Adminではないけれど [隠居生活編]

主に無職の身辺雑記、たまに若い頃の自慢話。

通夜の習慣

遠縁の人の訃報.昨日は通夜へ参列のため、富士吉田まで赴いた.

物心ついてから今に至るまで、家族、親戚、職場の同僚、友人知人など、少なくない回数の葬儀に出席した.たいていは仏教だが、仏教にもさまざまな流派がある.キリスト教の式もあった.故人が無宗教だったため、宗教関係者の読経のない式もあった.が、どの流派でも式の段取りはだいたい共通している.

通夜であれば、まずは受付で香典を渡し、ご芳名帳(カード)に住所氏名を記入.それから席に就く.席は、祭壇に向かって一番手前が家族席、右側が親族席、左側が一般席などと決まっていることもある.時間までは静かに座って待つ.時間になると読経が始まる.参列者は家族から始まり、順にお焼香を始める.

お焼香が終わったら通常は再度着席.読経のあとは、弔電が読み上げられたり、喪主から挨拶があったりする.だいたい小一時間程度.仕事が終わってから駆け付けるため、時間に遅れてくる人も多い.そういう人を待つ意味合いもある.

一連の行事が終わったら、通夜振る舞いの席に案内される.酒を飲み、料理をいただきながら、しばし閑談し故人を偲ぶ.その後は三々五々に帰宅.

香典は不祝儀袋に入れる.袋の裏に金額を明記するが、渡す時に金額を告げたりしない.受け取る人もその場では中を確認しない.しかし今回は、御芳名カードに金額を記入するように言われる.あからさまなんだなと思ったら、不祝儀袋はいらないから持って帰るように言われ、驚く.隣を見ると、そこで受け付けていた人は、バッグの中から無造作に一万円札を出し、カードとともに渡していた.

今の朝ドラの言葉(五島弁)を借りれば「ばえーっ」だ.わざわざ薄墨用の筆ペンを買って、ていねいに名前を書いたのに、見てもらえなかったのは残念.

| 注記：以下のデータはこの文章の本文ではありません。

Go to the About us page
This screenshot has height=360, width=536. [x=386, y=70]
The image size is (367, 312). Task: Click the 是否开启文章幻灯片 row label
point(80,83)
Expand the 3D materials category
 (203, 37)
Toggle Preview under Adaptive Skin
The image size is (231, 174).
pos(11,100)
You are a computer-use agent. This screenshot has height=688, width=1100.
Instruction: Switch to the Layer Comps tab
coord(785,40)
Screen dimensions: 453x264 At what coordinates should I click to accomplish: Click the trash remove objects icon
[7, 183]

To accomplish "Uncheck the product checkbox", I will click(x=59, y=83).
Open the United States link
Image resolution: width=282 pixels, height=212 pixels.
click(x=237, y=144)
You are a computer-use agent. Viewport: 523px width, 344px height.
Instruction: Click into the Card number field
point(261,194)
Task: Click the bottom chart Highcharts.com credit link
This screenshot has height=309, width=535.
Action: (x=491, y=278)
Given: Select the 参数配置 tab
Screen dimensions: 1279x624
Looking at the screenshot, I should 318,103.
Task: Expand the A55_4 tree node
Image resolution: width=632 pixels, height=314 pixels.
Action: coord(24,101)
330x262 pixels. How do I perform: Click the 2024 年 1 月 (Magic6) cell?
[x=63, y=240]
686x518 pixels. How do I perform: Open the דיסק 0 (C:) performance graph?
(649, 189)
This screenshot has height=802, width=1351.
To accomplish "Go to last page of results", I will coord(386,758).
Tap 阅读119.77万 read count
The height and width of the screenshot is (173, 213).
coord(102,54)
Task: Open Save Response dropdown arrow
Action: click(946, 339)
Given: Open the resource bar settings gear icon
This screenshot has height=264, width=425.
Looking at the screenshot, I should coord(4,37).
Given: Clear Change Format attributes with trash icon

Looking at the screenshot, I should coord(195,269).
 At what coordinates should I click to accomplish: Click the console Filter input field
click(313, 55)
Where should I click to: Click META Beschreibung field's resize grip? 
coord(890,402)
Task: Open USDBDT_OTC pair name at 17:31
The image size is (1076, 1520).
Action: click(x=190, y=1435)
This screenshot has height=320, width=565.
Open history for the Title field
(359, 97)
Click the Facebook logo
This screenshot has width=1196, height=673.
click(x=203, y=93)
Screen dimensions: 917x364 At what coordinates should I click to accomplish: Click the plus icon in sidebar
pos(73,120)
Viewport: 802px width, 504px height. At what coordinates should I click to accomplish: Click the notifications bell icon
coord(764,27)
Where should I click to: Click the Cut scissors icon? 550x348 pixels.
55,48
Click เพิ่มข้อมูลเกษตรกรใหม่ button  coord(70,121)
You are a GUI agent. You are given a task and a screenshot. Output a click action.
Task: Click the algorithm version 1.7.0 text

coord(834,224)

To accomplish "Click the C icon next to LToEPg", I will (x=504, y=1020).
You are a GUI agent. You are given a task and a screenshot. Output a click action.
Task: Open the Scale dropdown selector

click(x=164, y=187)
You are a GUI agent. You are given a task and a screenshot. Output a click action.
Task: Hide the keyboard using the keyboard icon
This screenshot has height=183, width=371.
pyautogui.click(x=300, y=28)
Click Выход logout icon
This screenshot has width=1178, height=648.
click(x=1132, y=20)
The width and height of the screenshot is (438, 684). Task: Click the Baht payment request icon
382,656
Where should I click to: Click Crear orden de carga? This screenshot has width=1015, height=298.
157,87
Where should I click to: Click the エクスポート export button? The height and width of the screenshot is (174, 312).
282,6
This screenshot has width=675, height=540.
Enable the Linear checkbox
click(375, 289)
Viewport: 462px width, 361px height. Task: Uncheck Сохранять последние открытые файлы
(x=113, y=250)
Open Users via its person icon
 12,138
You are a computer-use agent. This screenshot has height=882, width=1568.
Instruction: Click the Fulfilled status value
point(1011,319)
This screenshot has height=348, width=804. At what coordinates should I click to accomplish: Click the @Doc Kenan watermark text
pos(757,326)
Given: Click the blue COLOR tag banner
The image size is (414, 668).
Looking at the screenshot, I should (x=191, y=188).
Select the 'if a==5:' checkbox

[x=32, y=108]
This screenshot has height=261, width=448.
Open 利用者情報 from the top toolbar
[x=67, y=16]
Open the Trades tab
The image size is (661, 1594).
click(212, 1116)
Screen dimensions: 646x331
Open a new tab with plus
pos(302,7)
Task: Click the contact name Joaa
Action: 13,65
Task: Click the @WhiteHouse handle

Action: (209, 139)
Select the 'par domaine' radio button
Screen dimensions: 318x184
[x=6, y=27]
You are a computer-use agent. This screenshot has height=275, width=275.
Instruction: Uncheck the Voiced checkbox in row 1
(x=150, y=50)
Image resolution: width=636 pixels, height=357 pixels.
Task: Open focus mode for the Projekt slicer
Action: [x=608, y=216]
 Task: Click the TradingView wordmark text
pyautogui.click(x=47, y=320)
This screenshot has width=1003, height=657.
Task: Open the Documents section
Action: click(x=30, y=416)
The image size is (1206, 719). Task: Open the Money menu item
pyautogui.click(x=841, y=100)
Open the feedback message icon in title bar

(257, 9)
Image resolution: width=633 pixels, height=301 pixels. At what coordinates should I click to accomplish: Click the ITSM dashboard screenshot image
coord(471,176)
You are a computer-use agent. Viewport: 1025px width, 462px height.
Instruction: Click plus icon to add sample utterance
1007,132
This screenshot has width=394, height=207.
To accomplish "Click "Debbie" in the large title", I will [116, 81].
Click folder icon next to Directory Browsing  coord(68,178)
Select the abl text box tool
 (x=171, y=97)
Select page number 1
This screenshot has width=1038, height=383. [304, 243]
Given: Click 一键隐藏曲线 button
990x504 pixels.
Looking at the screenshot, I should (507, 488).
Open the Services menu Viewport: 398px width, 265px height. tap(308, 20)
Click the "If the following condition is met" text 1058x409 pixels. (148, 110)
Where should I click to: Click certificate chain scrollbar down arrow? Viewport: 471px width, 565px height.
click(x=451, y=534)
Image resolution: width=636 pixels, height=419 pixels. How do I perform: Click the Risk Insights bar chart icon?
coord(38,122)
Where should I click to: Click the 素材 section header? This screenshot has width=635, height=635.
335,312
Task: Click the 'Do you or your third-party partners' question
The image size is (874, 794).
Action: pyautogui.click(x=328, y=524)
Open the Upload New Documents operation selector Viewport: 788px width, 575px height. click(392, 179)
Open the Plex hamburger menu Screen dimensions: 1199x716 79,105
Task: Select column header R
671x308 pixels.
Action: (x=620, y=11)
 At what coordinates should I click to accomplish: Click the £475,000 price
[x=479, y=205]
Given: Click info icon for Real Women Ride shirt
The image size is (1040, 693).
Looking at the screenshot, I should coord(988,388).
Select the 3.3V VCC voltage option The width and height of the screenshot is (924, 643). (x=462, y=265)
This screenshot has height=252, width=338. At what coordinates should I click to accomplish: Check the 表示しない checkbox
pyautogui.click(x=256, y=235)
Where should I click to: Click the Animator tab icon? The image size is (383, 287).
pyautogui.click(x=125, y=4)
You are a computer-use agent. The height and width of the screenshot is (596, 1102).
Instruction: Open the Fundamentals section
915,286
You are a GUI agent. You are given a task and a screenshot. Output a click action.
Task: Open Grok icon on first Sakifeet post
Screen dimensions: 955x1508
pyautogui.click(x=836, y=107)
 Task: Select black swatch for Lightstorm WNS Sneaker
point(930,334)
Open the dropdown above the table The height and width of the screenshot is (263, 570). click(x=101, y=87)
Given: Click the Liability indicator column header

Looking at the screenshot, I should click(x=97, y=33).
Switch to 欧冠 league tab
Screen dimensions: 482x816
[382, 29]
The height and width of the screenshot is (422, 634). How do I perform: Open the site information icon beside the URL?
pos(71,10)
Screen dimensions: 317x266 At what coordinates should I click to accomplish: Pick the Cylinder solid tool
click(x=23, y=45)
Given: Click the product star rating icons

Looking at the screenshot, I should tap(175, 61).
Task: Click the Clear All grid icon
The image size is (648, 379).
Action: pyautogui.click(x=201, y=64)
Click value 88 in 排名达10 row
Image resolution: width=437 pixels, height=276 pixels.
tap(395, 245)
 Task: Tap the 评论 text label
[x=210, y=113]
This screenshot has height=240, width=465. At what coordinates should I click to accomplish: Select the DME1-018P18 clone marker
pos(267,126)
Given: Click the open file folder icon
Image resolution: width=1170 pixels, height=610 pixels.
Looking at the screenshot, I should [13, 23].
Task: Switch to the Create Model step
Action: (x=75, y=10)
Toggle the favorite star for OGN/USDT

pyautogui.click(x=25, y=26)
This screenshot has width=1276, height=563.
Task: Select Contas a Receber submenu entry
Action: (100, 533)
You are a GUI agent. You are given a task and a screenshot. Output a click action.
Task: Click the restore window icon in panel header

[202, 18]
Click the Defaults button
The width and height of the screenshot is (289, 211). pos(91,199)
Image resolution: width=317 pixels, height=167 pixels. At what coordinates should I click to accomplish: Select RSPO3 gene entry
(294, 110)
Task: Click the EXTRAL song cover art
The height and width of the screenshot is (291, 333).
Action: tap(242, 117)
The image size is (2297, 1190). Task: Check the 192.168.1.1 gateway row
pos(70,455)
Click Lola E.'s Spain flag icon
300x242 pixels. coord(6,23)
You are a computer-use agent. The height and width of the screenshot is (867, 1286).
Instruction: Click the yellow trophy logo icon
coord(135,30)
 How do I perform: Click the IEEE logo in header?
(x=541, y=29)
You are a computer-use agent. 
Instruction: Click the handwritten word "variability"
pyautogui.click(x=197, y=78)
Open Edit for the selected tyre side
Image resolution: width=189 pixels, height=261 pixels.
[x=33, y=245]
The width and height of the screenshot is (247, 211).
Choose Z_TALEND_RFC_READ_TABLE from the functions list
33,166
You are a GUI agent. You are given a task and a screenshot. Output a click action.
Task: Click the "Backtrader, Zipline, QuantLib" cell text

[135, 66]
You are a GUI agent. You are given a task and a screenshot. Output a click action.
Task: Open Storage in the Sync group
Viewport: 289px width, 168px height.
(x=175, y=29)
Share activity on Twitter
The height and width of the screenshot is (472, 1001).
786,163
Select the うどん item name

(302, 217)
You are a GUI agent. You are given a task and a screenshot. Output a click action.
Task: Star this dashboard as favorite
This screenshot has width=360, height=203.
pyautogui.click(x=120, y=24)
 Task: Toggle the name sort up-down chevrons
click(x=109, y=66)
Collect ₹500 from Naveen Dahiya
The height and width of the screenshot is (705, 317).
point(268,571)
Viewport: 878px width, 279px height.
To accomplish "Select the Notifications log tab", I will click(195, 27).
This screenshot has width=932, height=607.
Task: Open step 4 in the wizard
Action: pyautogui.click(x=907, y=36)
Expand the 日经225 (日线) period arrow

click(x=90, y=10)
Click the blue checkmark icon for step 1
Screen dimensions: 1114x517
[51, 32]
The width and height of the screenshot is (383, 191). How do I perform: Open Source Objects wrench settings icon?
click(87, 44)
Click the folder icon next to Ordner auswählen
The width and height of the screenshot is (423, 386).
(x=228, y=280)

遅れてはいけないと、聞いていた時間より一時間以上も前に着いたのだが、見てみると、家族は既に着席している.しかも、焼香台を挟んで参列者と向かう合うように.そして、来場した人は順にお焼香をしている.お焼香を済ませてから席に就く.次々と人が来る、順にお焼香をする、席に就く.開始時刻になった時は、既にほとんどの参列者がお焼香を済ませていた.

読経が始まる.遅れて来る人もいるので、お焼香は続く.

30分足らずで読経は修了.導師様は退場.が、その後も、誰一人席を立たず、じっとしている.喪主の挨拶もなく、司会者も何も言わない.まだ遅れてくる人がいる(かも知れない)から、このまましばらく待ちましょう、ということなのかとようやく気付くが、やることがないので気まずい.同道した義父が「もう、帰ろう」と言うので、静かに退席し、帰途についた.通夜振る舞いはなかった.

儀式のやり方はそれぞれ.良い悪いを判断する必要はない.郷に入りては郷に従うだけだ.ただ、自分の知っているやり方とはかけ離れていたのは事実.この地方はこういう方式なのか.地元の人は慣れているだろうが、遠方から来る人もいるわけだから、葬儀社の人から何か説明があってもよかったのではないか.

なお、読経の最中もあちこちで大声でおしゃべりの声が飛び交い、施設内はかなり賑やかだった.「まるでお通夜のよう」というのはシーンとしている様子の比喩だが、そういう意味では全く通夜ではなかった.これは、しめやかに見送るのではなく、明るく、楽しく見送るべきだ、皆でワイワイがやがやするのがいいのだ、というこのあたりの風習なのか、単にお行儀の悪い人が多かったのかは、わからない.前者だったと思いたい.